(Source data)
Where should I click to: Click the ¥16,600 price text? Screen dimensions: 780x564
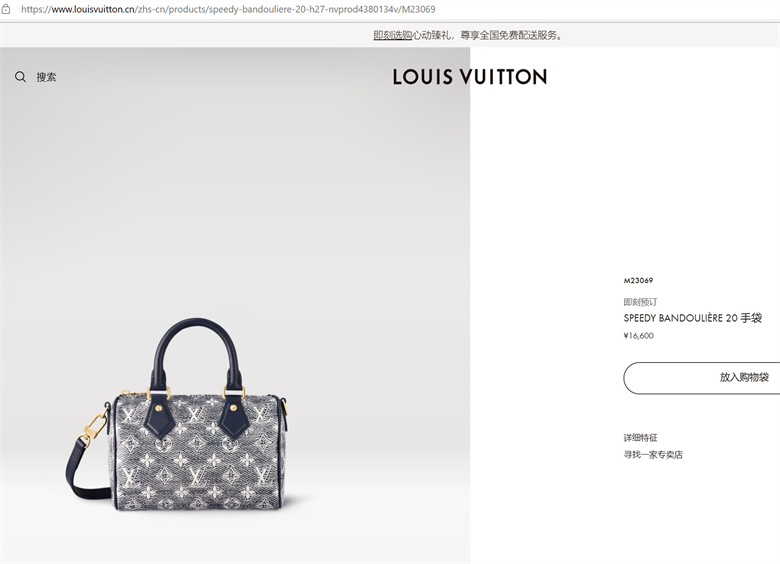(639, 336)
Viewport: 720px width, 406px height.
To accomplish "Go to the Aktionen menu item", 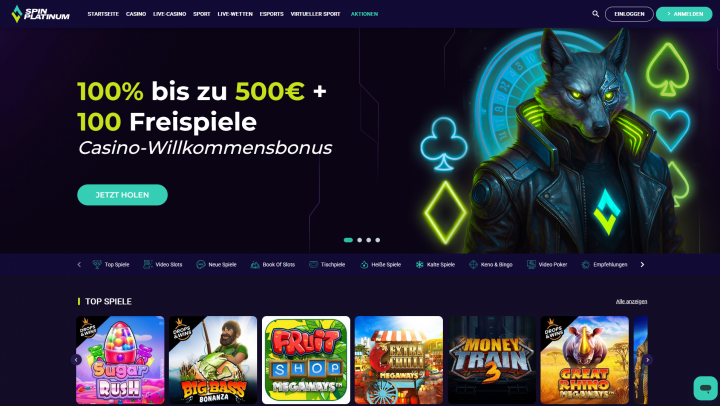I will tap(364, 14).
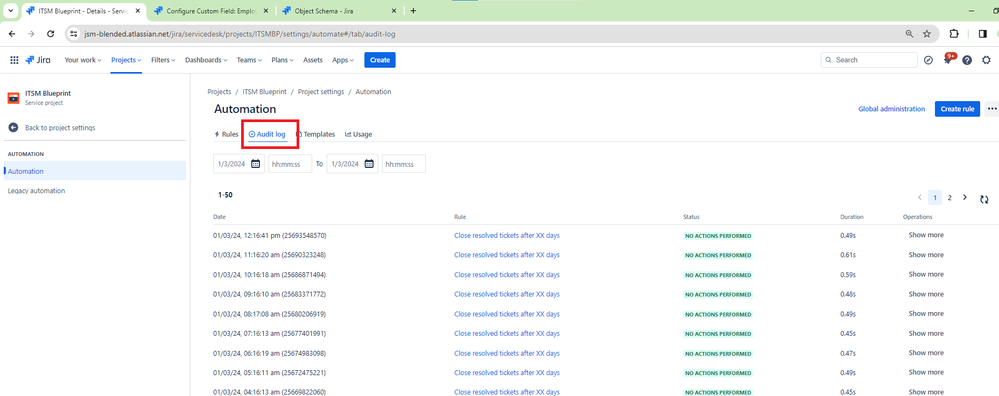Open the help question mark icon
Viewport: 999px width, 396px height.
967,60
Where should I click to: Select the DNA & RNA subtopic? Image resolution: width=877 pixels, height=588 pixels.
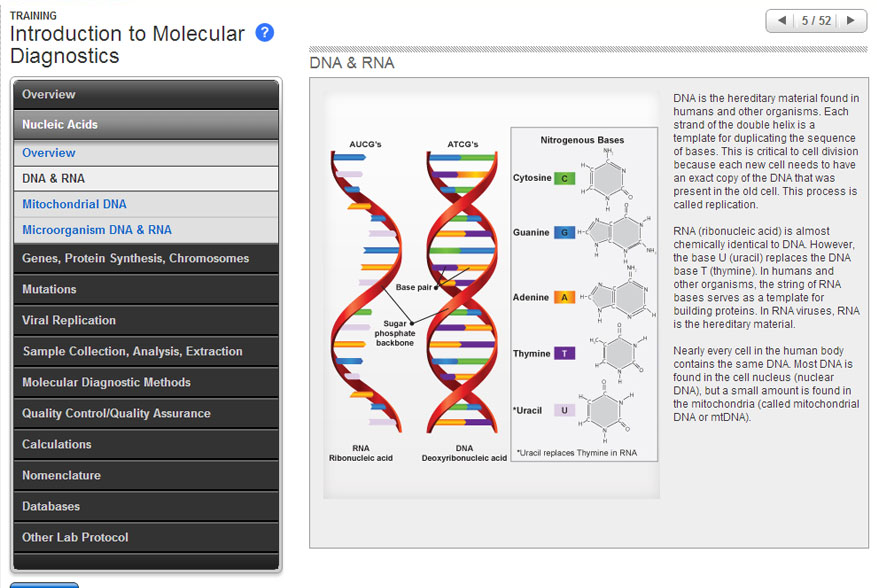click(54, 178)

SHORT EXERCISE: Edit the rows starting at the line containing "Where should I click to: Select" and ending at the last of the rows by replacing "subtopic" with "topic", keeping everything else the same and leaving out the pictures.

RESULT OF THIS EXERCISE:
Where should I click to: Select the DNA & RNA topic? Image resolution: width=877 pixels, height=588 pixels.
click(54, 178)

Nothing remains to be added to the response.